Bill did not sit for long, thinking in front of the console. A glance at his watch woke him to the fact that he had less than four hours until the noon meal, and it was right after that meal that he had promised to outdo the village blacksmith. It was high time he was getting busy. He got up from his chair before the power console panel of the communications equipment, and went out of the room. He headed toward the storeroom containing the battery set at the back of the Residency, where he hoped he would find what he needed.

Bill had very little trouble finding what he looked for first. He discovered a coil of quarter-inch rope among the farming tools, and measured out and cut off forty feet of it. Then he started to look for a second item—an item he was pretty sure he would not find.

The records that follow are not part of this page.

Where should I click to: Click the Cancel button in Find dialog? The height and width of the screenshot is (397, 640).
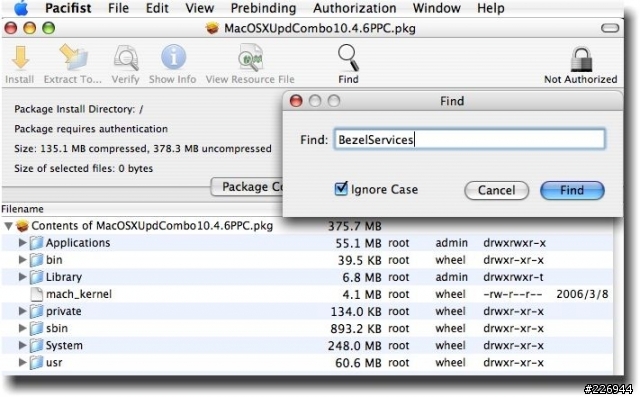pos(497,190)
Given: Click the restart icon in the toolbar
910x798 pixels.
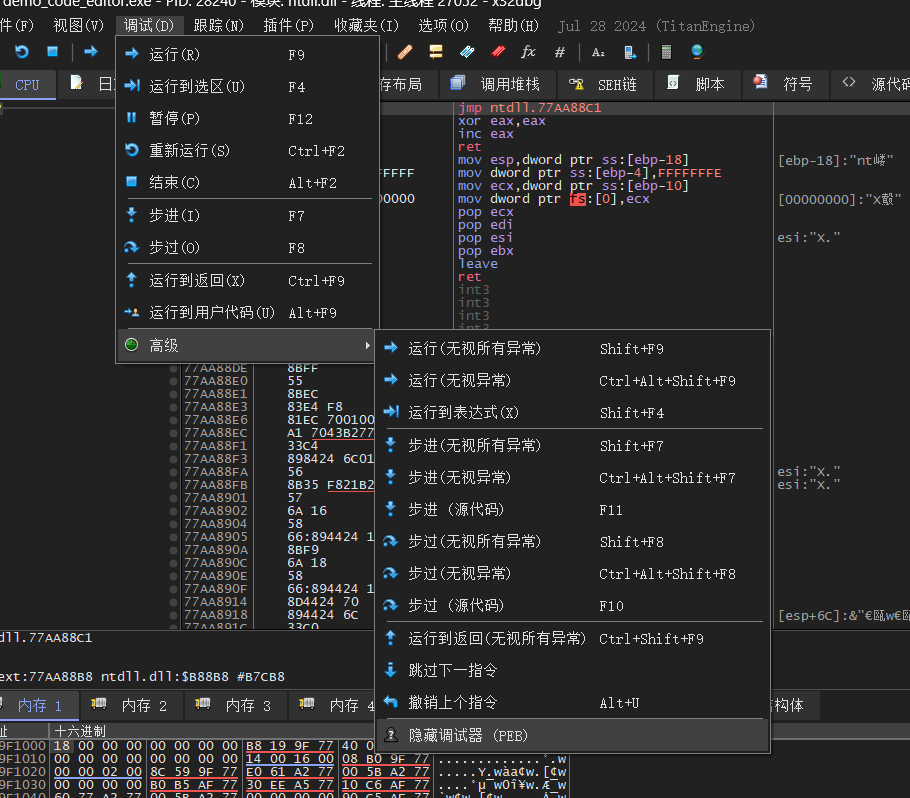Looking at the screenshot, I should [x=22, y=51].
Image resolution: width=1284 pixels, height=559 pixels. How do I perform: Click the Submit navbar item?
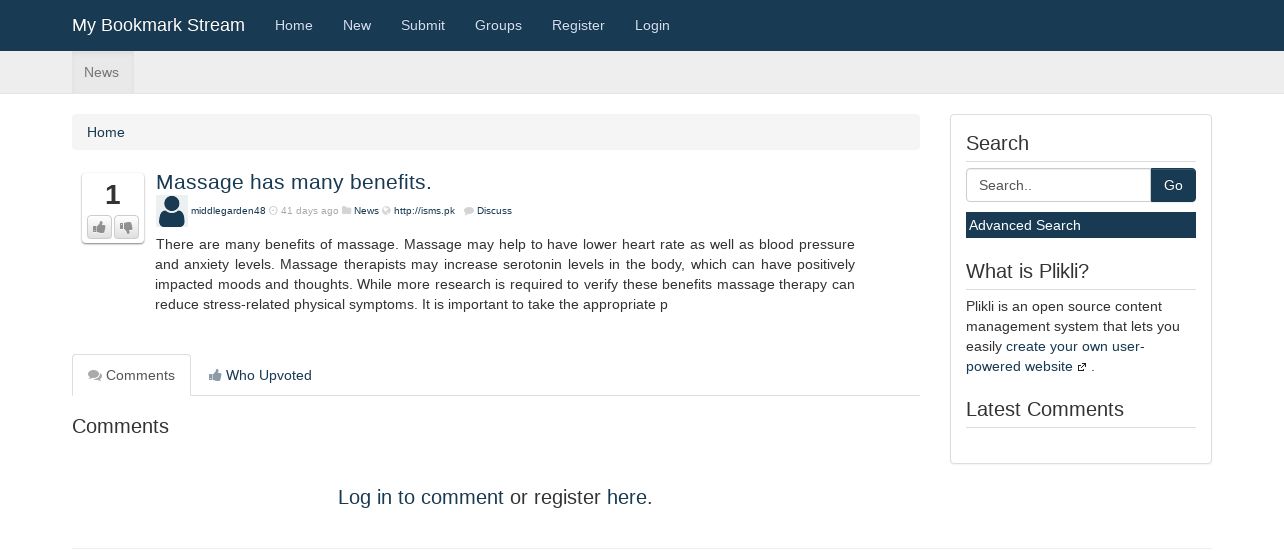point(423,25)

Indeed, he did not. What he was looking for was nothing less than a ready-made block-and-tackle. But after some forty minutes had gone by without his finding one, he realized he could spend no more time looking for it. He would have to make his own block-and-tackle.

This was not as difficult as it might have seemed to someone with both a theoretical and practical knowledge of such a simple machine. Earlier, as he had stepped into the dim storeroom with its warehouselike smells of plastic wrappings and paper boxes, he had identified a self-programming lathe over against the wall in the one corner that seemed to be a general work area, fitted out with several machines and a multitude of tools racked and hung about the walls.

Now he hunted for some metal stock, but was not able to find what he wanted. He would have to use something else. The outer walls of the Residency, like the walls of most Dilbian buildings, were made of heavy logs. Detaching a power saw from the tool rack on the work-area wall, Bill took it over to a doorway in the back wall of the building. Opening the door, he used the power saw to cut off a four-foot section of one of the logs that ended against the frame of the doorway.

Bill took the log back to the lathe and cut it up into four sections, approximately one foot in length and a foot in diameter. Then he put the sections aside, and turned on the programming screen of the lathe. Picking up the stylus he began to sketch on the screen the pulley-wheel sections that he wanted to construct.